Begin Information provided

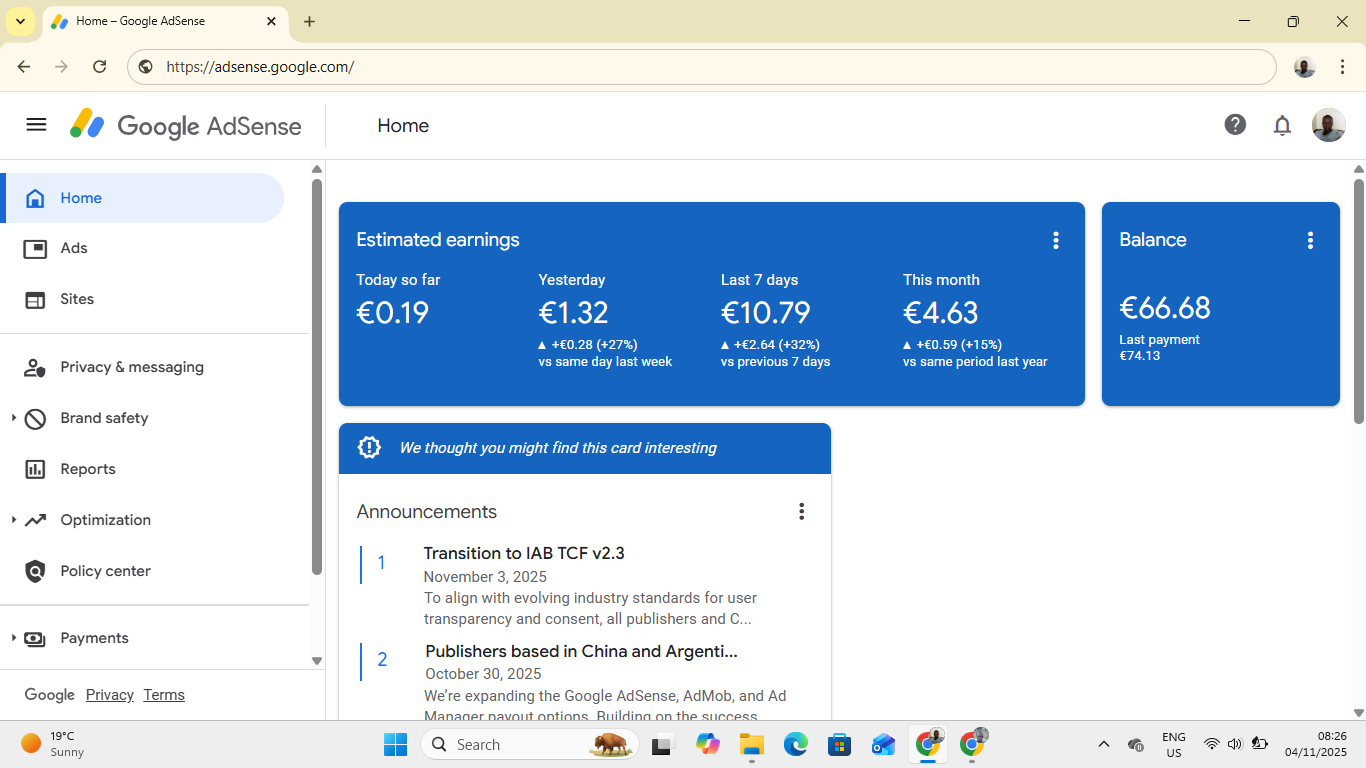Open the Privacy footer link
The width and height of the screenshot is (1366, 768).
(109, 695)
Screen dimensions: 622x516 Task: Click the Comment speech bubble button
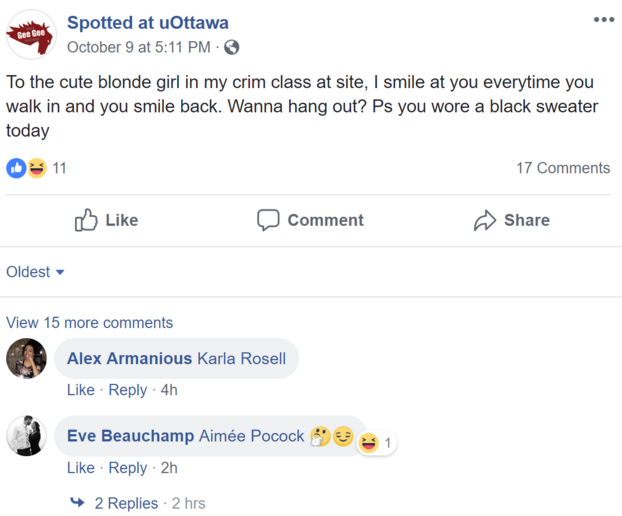pyautogui.click(x=310, y=220)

End Information provided

Exercise details: Edit the data above so that "Screen dimensions" becomes "Screenshot size", keeping everything else the same, and leave the pictures out of your copy.

Completed task:
Open the Privacy footer link
The width and height of the screenshot is (1366, 768).
(109, 695)
Screenshot size: 622x516 Task: Click the Comment speech bubble button
pyautogui.click(x=310, y=220)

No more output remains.